Work instruction - Starting with the line that holds "Image resolution: width=572", reproduce each line through the last one of the data, exactly as written. Pictures are not copied.

##### Material for the task #####

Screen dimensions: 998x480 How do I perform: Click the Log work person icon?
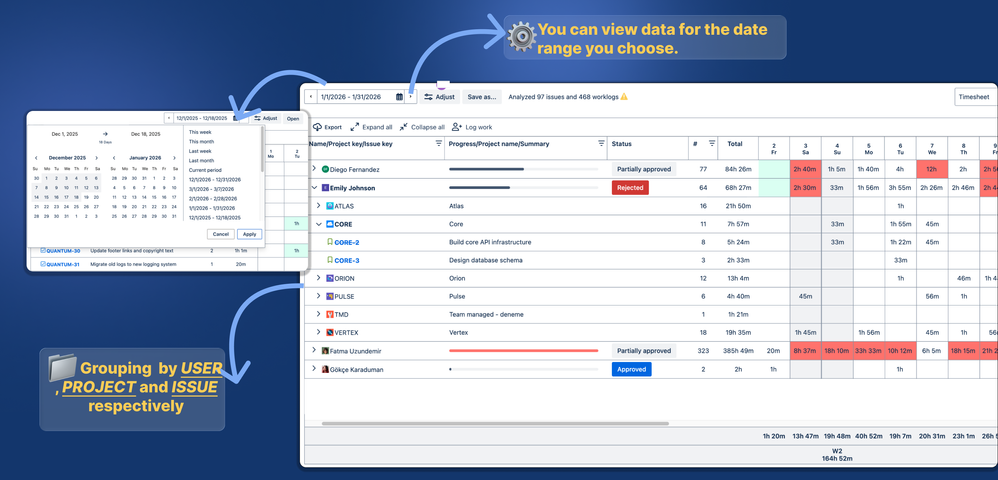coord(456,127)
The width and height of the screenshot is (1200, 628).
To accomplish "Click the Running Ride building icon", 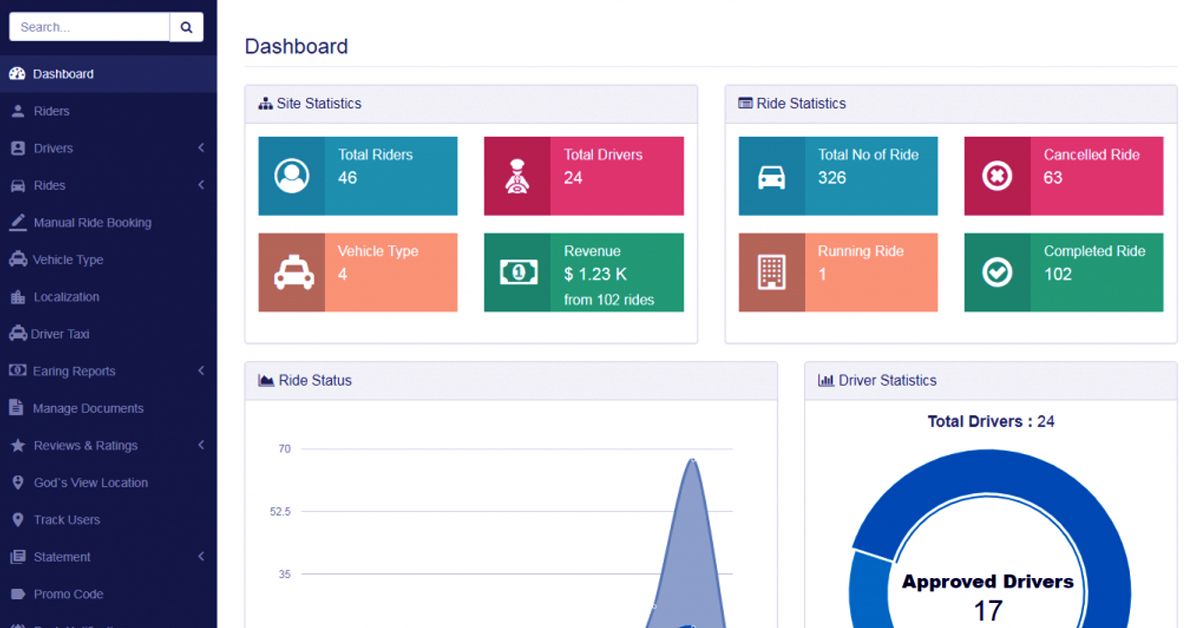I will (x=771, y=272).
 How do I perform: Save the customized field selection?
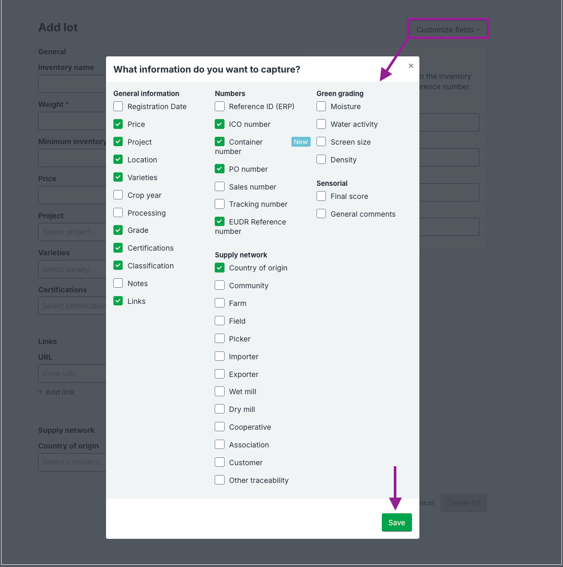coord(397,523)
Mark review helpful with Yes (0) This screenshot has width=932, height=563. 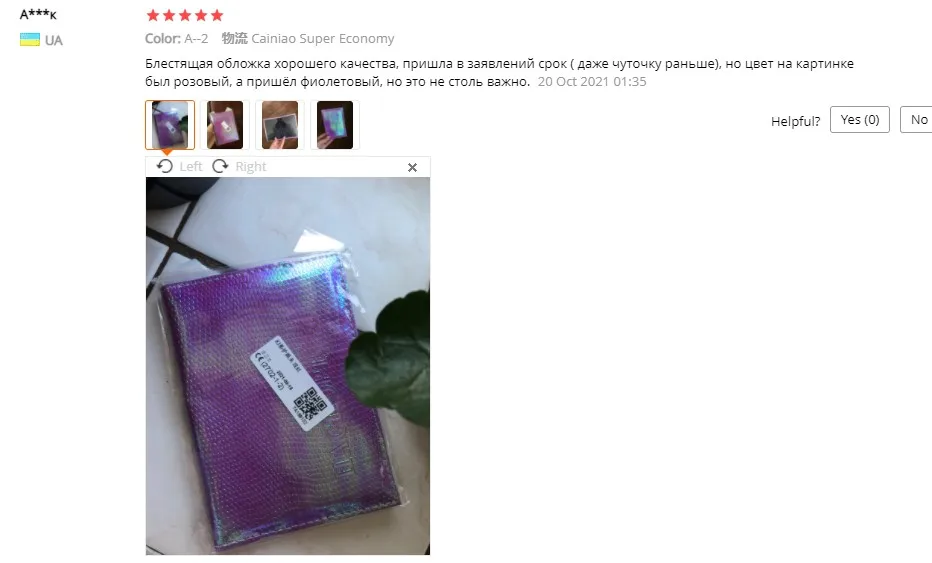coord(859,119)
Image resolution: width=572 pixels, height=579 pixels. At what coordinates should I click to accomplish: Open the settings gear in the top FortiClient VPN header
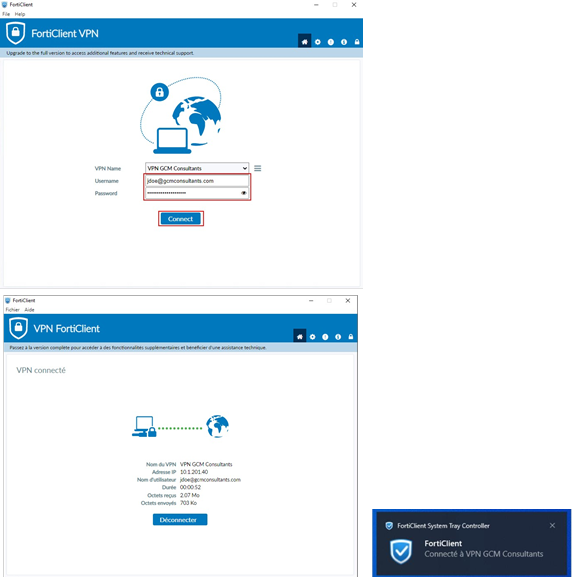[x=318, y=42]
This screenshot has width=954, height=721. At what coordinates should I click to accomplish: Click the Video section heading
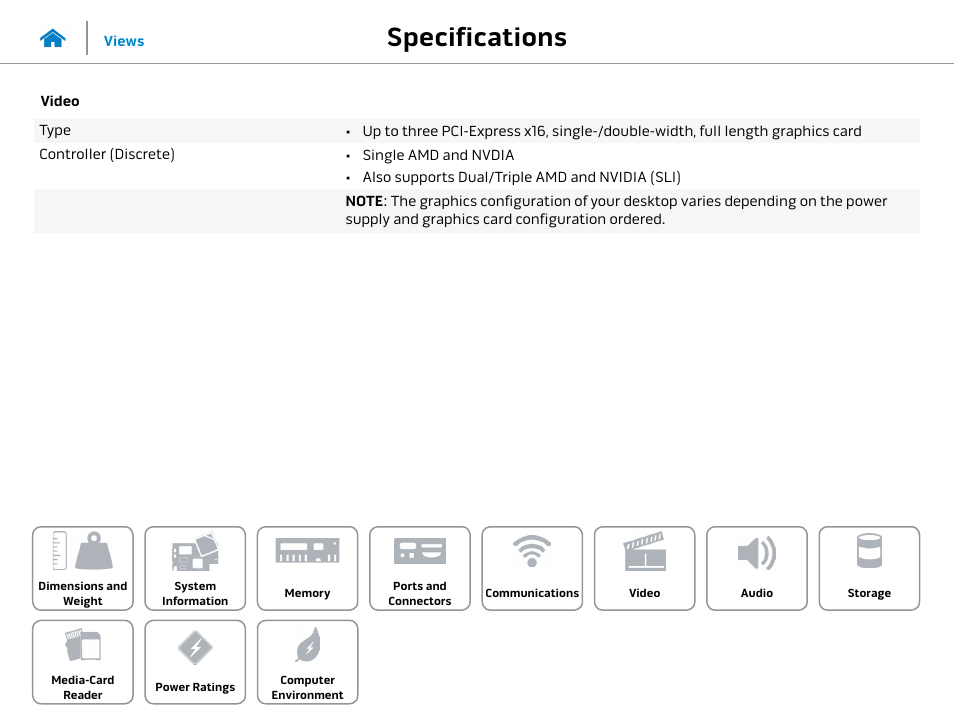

#####

Task result -
Image resolution: width=572 pixels, height=579 pixels. At what coordinates should I click to accomplish: Open the settings gear in the top FortiClient VPN header
[x=318, y=42]
This screenshot has width=954, height=721. At what coordinates should I click to accomplish: Click the Video section heading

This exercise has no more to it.